At the outset l will say I am grateful that my mind still works. How it functions has been and continues to be a great puzzle for me. Beyond basic addition, subtraction, division and multiplication, math has always been a challenge. Geometry theorems confused me, algebra gave me a semester long headache, and I'm pretty sure statistics almost created an aneurysm. I passed chemistry because my lab partner was brilliant. I liked math and the sciences but was unable to grasp anything except the basic concepts. With all that negative experience it would be reasonable to expect that I would block out any memories that have numbers associated with them. It seems to be just the opposite.

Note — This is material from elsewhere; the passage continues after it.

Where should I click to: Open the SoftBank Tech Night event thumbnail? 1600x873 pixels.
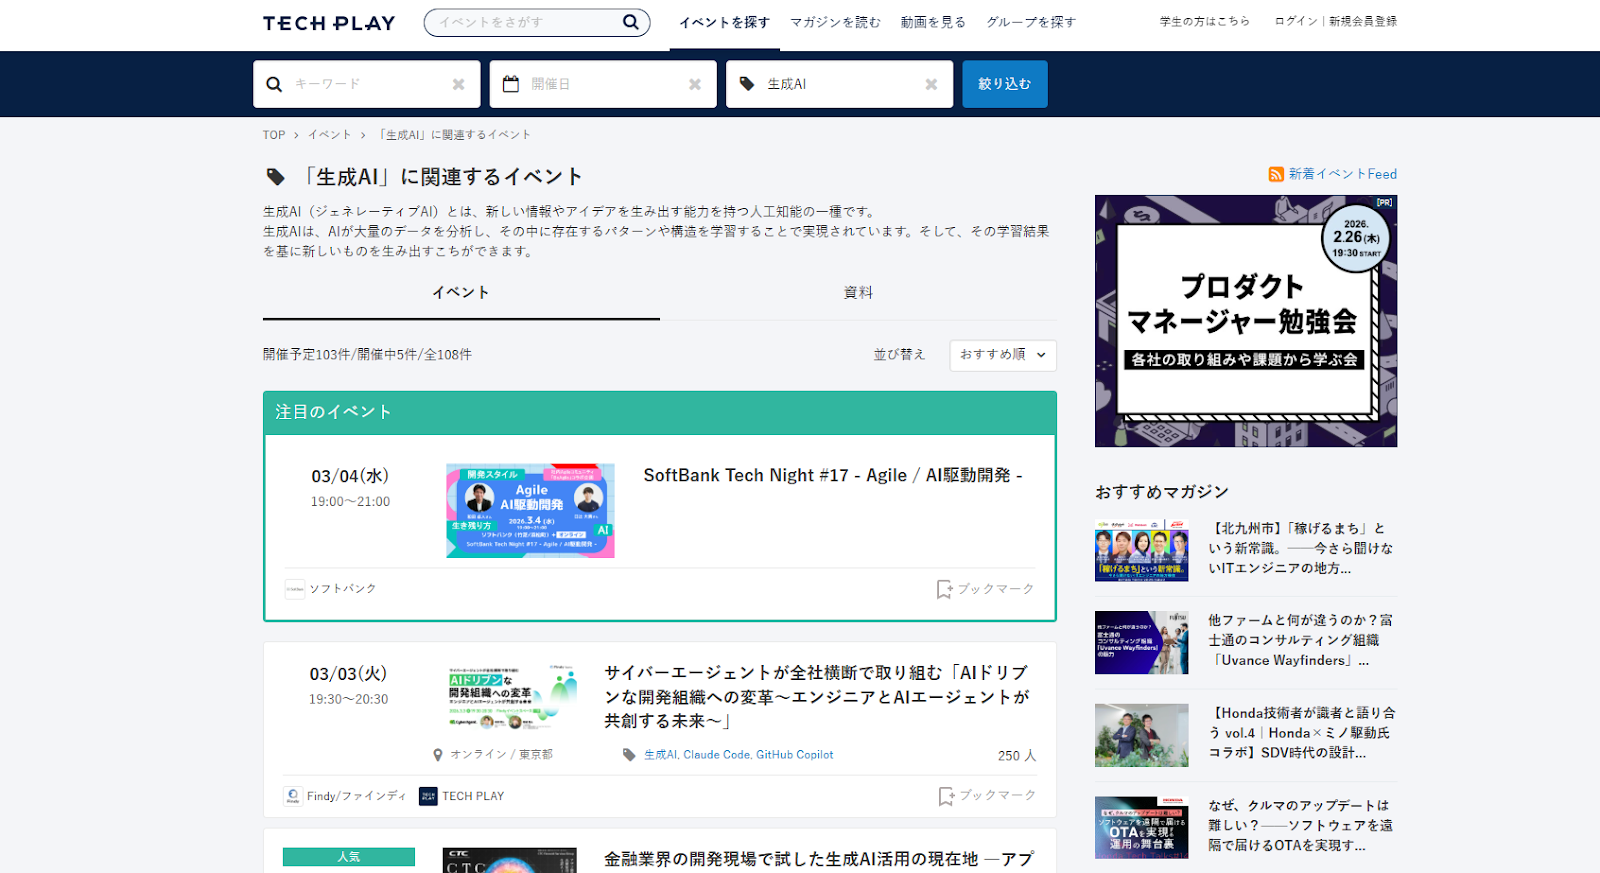click(530, 510)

I remember our first two phone numbers: 377Y2 and 459L. I recall my grandparent's number (Skyline 6-2230) and their party line ring of one long and three shorts. I can tell you the addresses of the places I've lived, those phone numbers, and most of the zip codes, too.
Why was I not able to grasp the difference between theorems and postulates, but can recite the '65 Yankees batting order? Why could I not remember that through any three noncollinear points there exists exactly one plane, but can quote dialogue from any number of obscure movies and TV shows I watched years ago? I've certainly consumed enough alcohol that I should have its chemical formula on speed dial in my brain, but I don't. However, if you would like to hear the lyrics from pop, rock, or folk music from the 60's through the 80's, I'm your guy.
This morning, I read an interview with John Prine in which he stated, "When I get up in the morning, I'm 9 years old between my ears. I'm not a 72-year-old man until I get in front of a mirror." That's pretty close to how I feel and walking on the beach is great place to sort out these mysteries. My suggestion is to get there early.